As a veteran five-year host of The Moth I saw hundreds of storytellers get up on that postage stamp stage at the Haymarket Pub and bare their souls. The spirit of the thing is, as they tell all hosts to emphasize, "real people not professionals." No notes, no preparation, just a spontaneous telling of stories in a slam format.
The idea is quite lovely. Random people inspired by a theme, getting up in front of a microphone and spinning a tale off the top of their heads. The slam concept is a way to keep things moving and to provide a sense of audience participation and stake. Lifted from the Marc Smith Poetry Slam ideal, the competition is for show and the telling of stories from the uninitiated is the point.
Unfortunately, the bizarre nature of the competition and the nature of being seen as a winner (based upon the most subjective and ever-changing criteria of three teams of judges whose only qualification is that they've seen the show before) has begun to genuinely overtake the spirit of egalitarianism baked into the model.
Sometime around the closing end of my first year as host, I came to the other Moth at Martyrs' and there weren't enough tellers. I signed up to round out the roster and won the slam. At this point, an odd rule was explained. In spite of the fact that I was a host, by winning at the other show, I was invited to compete in the next Grand Slam (a show in front of a far larger audience and with time to prepare the stories.) It didn't seem quite fair but I decided to compete. This happened a couple of times and by the time I'd competed in three Grand Slams, I decided it wasn't really fair or in keeping with the spirit of the event so I stopped competing altogether.
As time wound on, the competition became real for some folks. Tellers like Lydia Lucio used the "Moth Slam Winner" and "Moth Grand Slam Winner" as badges of legitimacy and celebrity to support both their own non-Moth storytelling shows and for invites to perform all around town. Soon, as the currency of winning became more tangible, more seasoned storytellers kept showing up and putting their names in the bag, slowly edging out the regular people telling for their first time.
As the franchise expanded, some of these performers were given opportunities to guest host. This chance was seen by many as a move up the Moth food chain as hosts actually get paid $100 per show. In Lydia's case, her sloppy, self aggrandizing style did not fit the show and when she was not hired on as a regular host, her competitive bitterness grew. Eventually, after using the capital of being a winner and being featured on the national podcast to further her career with local theater companies and being hired to teach at an international institution, she went ballistic. She decided to brand the Moth organization was an instrument of white supremacy rather than accept her lack of focused hosting skills.
Today, we have storytellers who have won regular slams so many times, who have found the formula within which they craft their stories, that the Grand Slams have become a competition of the same faces telling stories that have started to sound more and more alike.

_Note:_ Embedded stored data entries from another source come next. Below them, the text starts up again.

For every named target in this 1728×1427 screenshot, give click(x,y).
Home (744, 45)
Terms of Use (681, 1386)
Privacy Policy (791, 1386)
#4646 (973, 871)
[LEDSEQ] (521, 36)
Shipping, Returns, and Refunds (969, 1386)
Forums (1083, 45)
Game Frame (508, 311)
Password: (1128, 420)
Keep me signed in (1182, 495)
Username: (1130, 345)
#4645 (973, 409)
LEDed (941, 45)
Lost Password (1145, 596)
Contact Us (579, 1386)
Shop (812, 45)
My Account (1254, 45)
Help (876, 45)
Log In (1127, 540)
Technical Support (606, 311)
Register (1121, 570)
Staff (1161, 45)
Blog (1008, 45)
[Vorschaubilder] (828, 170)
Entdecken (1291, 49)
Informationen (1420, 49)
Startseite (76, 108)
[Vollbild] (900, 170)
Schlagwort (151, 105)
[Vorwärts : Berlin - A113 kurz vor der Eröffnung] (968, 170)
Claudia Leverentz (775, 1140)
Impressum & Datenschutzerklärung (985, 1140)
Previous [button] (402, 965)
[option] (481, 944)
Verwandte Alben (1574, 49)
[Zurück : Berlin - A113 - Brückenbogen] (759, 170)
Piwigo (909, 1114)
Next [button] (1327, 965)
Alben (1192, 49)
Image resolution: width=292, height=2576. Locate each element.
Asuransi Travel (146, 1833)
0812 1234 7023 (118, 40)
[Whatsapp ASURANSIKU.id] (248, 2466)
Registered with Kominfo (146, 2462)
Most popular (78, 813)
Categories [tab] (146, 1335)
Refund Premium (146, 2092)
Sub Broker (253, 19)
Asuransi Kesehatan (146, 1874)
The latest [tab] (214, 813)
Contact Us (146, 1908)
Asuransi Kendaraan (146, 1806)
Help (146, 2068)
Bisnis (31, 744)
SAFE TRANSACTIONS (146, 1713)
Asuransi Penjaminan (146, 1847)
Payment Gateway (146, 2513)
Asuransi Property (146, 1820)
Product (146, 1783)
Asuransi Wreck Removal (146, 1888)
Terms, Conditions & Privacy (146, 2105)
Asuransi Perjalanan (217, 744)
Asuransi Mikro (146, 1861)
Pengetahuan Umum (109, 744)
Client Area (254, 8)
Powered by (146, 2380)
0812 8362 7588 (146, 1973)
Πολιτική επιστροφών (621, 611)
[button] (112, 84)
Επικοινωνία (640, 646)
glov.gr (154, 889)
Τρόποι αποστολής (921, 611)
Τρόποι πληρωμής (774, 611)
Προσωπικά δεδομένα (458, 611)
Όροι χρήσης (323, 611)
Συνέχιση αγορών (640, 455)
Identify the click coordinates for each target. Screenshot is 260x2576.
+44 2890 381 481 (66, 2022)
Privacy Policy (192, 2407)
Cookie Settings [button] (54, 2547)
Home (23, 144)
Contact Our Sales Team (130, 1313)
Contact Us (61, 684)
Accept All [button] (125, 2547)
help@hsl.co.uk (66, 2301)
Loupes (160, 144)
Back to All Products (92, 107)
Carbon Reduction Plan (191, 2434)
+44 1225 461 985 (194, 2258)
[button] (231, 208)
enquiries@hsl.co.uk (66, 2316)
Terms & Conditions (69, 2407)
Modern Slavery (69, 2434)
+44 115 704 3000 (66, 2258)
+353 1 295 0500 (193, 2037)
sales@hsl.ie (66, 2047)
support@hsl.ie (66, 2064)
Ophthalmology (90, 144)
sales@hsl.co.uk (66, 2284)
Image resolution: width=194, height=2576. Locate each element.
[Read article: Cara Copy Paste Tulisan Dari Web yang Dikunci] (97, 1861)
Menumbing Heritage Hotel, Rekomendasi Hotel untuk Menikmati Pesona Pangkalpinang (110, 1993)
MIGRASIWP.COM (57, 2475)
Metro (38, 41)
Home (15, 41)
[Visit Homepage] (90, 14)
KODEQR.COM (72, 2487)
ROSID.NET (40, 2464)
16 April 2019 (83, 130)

To be fair, I'm torn by this dilemma. In the case of Nestor Gomez, because I genuinely like the man and enjoy his stories, the fact that he has won 12 regular slams and two Grand Slams doesn't seem to bother me (although eventually there will be a Grand Slam of Nestor telling ten different stories...) On the other hand, James Gordon has won eight slams and because I personally find him to be a loudmouthed shitstain, I wish there was a rule about how many times one can win before being benched for a few months.
Ultimately, it isn't my problem to solve. No longer a part of The Moth and with little desire to attend the show as a civilian, I can look at my time as host and know that my priority was always about new tellers taking that stage and discovering the power of telling a true, personal story for an audience hungry to hear it.
For that spirit of non-competitive love of the stories, I can go to any number of events throughout the city. If I want to hear Bobo tell one of his four stories he tells and retells, I know exactly where to find him.